In 2008, Sgt McCabe alleged that the penalty points system was being abused by some gardaí.
It has been alleged that senior gardaí including Commissioner Nóirín O’Sullivan subsequently orchestrated a smear campaign against Sgt McCabe in an attempt to discredit him. She has denied this but a commission of investigation has now been established to examine the treatment of garda whistleblowers.
Child protection
Mr Costello said he was concerned that an incident such as the false allegations against Sgt McCabe could have happened within an agency that is tasked with child protection.
The solicitor explained that the original counsellor who had investigated the complaint did not directly work for Tusla and was not an employee of either it or the HSE.
When asked if there was any connection between the counsellor and the original complainant, he said he did not know. He said there were a lot of questions about the degree of the gaps.
“It is extraordinary that an agency such as Tusla or an agency working for them, should make a mistake of this nature. That such an error could occur and not be rectified.”
Mr Costello said that Sgt McCabe met Minister for Children Katherine Zappone after he received a copy of the Tusla file on the whistleblower on January 10th, 2017.
He said Sgt McCabe was considering all his options when asked if he or his family would be suing Tusla. "He and his wife Lorraine, are devastated by events over the past few days.
“An apology from Tusla will not be enough.We were told the Tusla review would take place and it concluded in September of 2016. What we were told is the matter would proceed no further. But at that stage we weren’t given any of the details we now know.”
Written apology
The chief executive of Tusla Fred McBride said he had sent a written apology to the McCabes on Friday.
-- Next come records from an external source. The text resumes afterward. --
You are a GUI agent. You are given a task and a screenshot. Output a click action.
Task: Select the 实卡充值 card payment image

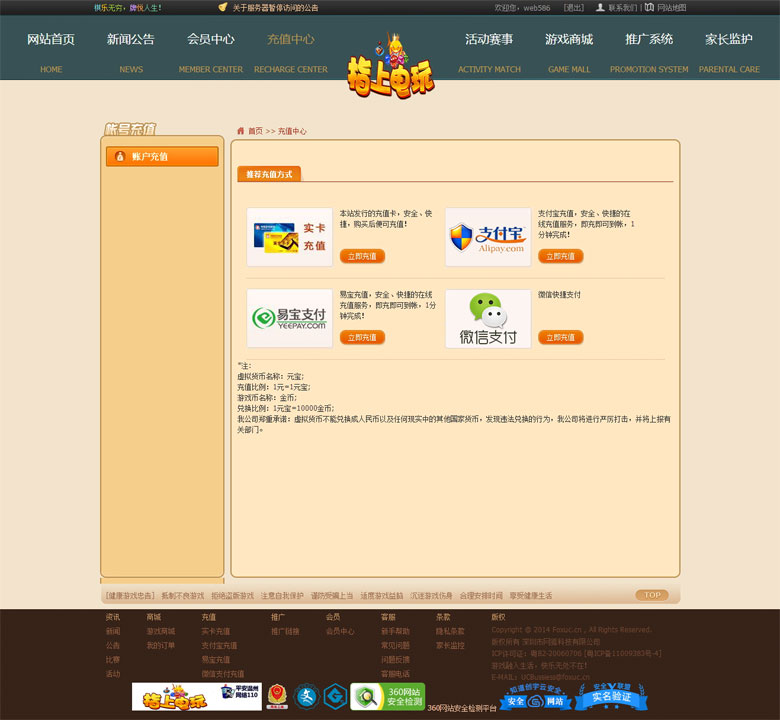289,237
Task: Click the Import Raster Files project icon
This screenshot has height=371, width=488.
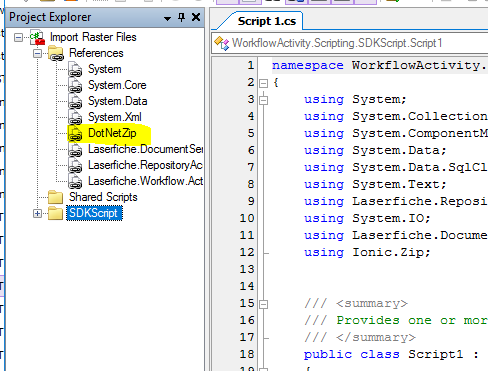Action: (x=37, y=37)
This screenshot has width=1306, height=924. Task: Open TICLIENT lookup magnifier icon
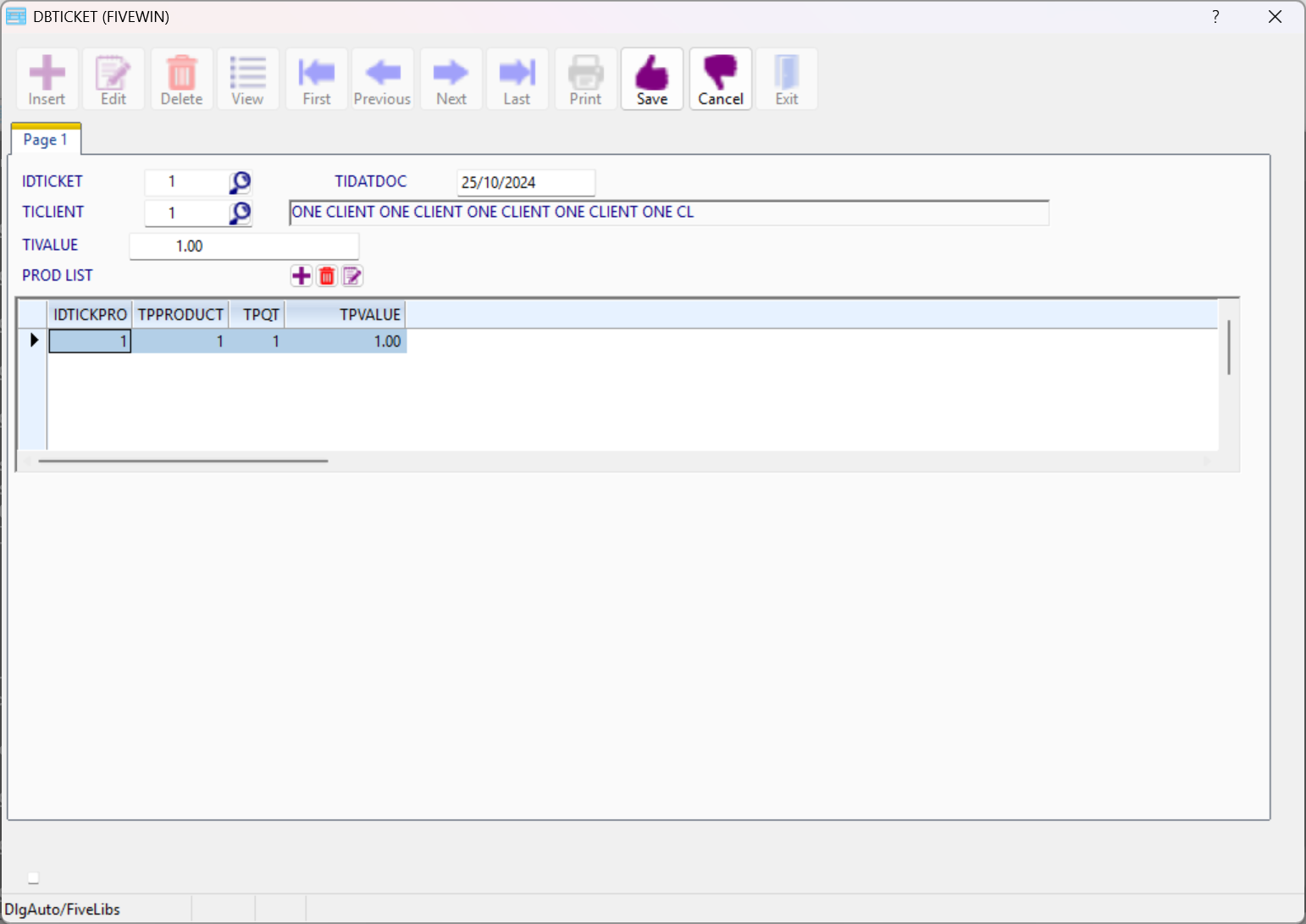[x=241, y=213]
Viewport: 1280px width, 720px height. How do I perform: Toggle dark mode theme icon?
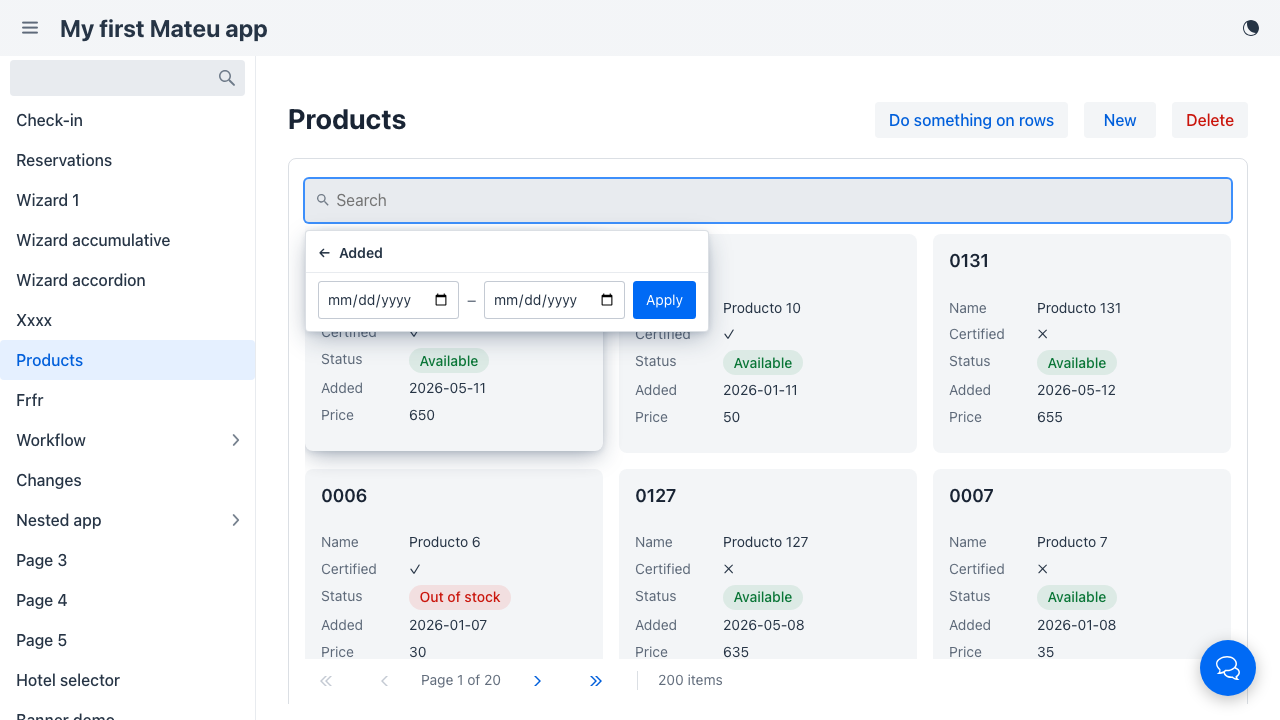coord(1251,28)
Sinn Féin deputy leader Mary Lou McDonald maintains that the only “logical, common sense and honourable thing” for the Garda Commissioner to do is to step aside for the duration of the commission of inquiry.
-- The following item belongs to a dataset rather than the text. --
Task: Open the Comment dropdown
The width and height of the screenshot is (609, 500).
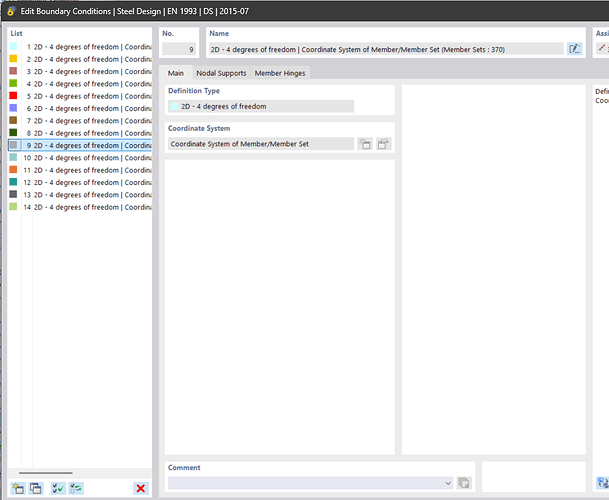Action: point(447,483)
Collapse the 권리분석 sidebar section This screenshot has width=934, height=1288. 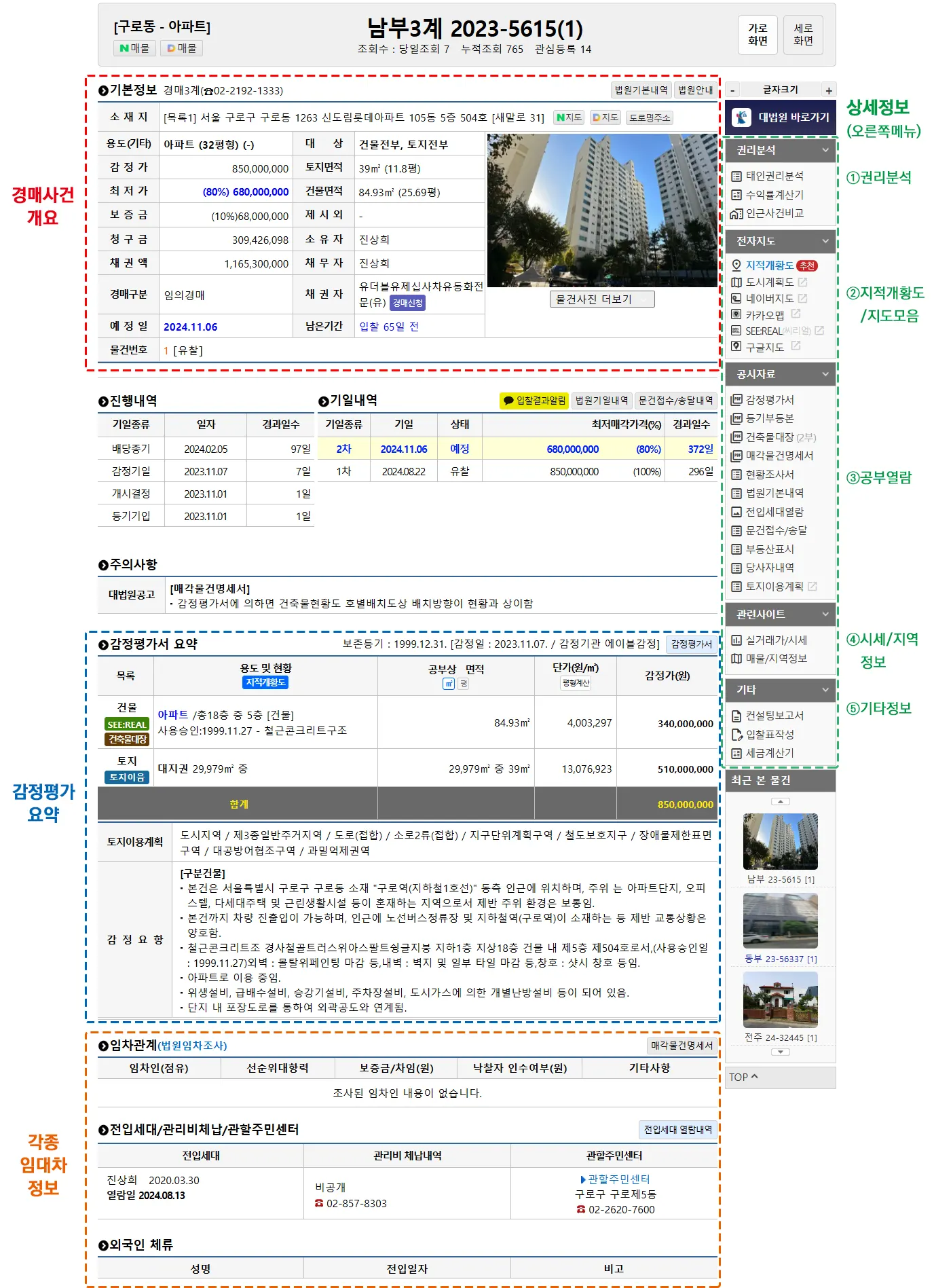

“What we’re looking at is an unprecedented situation. I don’t accept that the act of stepping aside is an admission of guilt or that she couldn’t step back in after the Inquiry.”
Ms McDonald described the revelation that Tusla had forwarded a file containing false allegations against Sgt McCabe in a “clerical error” as “getting deeper and deeper into the mire.”
“I don’t think it gets any more serious than this.”
Labour Party leader Brendan Howlin spoke with Sgt McCabe on Thursday as he wanted to be clear he had not caused any damage to him by his revelations about the sexual assault allegations under Dáil privilege earlier this week.
"As I suspected he did not think that my revelation of details that are now in the public domain, was in any way damaging to him," he told RTÉ.
Mr Howlin called for Ms O’Sullivan to step aside. “She is entitled to a presumption of innocence, but she should step aside because of her position of power.”